So we don't think the protection that exists in Bill C-6 is adequate currently.

4:50 p.m.

Liberal

Mauril Bélanger Liberal Ottawa—Vanier, ON

I want to quote another testimony, this one by the Aerospace Industries Association of Canada.

The provisions outlined in Bill C-6, in particular those that relate to designated organizations and safety management systems, will help pave the way toward the aerospace industry assuming greater responsibility for regulating its own behaviour in areas of the law that are widely seen and accepted as low risk.

There are a few more things in that paragraph, but this is just to add to Mr. Facette's comment from a while ago. When anyone says “regulating its own behaviour”, I suspect that could be interpreted as self-regulation. We'll see that as we go along.

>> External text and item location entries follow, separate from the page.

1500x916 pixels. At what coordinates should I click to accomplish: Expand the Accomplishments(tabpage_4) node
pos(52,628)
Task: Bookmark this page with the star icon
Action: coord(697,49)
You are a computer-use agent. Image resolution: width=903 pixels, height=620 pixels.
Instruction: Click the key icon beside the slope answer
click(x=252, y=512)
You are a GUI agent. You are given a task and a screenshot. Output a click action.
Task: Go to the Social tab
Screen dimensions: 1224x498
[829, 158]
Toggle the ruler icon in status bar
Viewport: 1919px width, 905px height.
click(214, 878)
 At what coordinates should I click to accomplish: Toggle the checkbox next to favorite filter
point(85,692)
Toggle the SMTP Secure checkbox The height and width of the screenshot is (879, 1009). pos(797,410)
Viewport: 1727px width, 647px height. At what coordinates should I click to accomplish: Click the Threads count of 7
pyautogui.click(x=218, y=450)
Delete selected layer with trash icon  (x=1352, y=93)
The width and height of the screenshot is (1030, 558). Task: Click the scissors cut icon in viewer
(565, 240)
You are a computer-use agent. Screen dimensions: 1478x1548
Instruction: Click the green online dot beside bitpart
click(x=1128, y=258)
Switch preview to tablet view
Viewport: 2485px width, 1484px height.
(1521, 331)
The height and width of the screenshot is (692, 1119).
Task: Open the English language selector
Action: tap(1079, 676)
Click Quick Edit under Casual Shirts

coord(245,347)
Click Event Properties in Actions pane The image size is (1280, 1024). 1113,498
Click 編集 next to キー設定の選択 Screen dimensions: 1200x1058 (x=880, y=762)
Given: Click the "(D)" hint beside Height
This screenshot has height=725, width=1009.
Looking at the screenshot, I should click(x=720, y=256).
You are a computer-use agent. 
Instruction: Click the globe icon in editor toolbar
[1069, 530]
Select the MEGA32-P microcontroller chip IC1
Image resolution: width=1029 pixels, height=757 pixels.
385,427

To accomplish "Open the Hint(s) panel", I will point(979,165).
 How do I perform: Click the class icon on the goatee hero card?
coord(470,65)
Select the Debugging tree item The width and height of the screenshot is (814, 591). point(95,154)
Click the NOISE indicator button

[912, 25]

I want to go back to low risk, that airports are low risk. When the Vancouver airport posted on the Internet its detailed plans, and you immediately had to yank them for fear that anybody who would want to have information to sabotage that airport would have ready access to those detailed plans, would that be considered low risk?

4:55 p.m.

President and Chief Executive Officer, Canadian Airports Council

Jim Facette

Mr. Chair, Vancouver's behaviour is best asked of Vancouver.

4:55 p.m.

Liberal

Mauril Bélanger Liberal Ottawa—Vanier, ON

Are they a member of your association, Mr. Facette?

4:55 p.m.

President and Chief Executive Officer, Canadian Airports Council

Jim Facette

They are, sir.

4:55 p.m.

Liberal

Mauril Bélanger Liberal Ottawa—Vanier, ON

But you can't speak for them.

4:55 p.m.

President and Chief Executive Officer, Canadian Airports Council

Jim Facette

That particular question is best addressed to Vancouver directly.

4:55 p.m.

Liberal

Mauril Bélanger Liberal Ottawa—Vanier, ON

I may well do that.

4:55 p.m.

Conservative

The Chair Conservative Merv Tweed

Mr. Jones.

4:55 p.m.

Vice-President, Operations and Legal Affairs, Canadian Airports Council

Fred Jones

If I may, Mr. Chairman, the phrase “self-regulation” is—

4:55 p.m.

Liberal

Mauril Bélanger Liberal Ottawa—Vanier, ON

That's not my area of questioning. I just wanted to put that on the table. I'm on to “low-risk”. I'm trying to get a sense of what that is.

Perhaps I can go the other way around with the time remaining. What's “high-risk” or “medium-risk”? What are the categories? Can someone help me with that?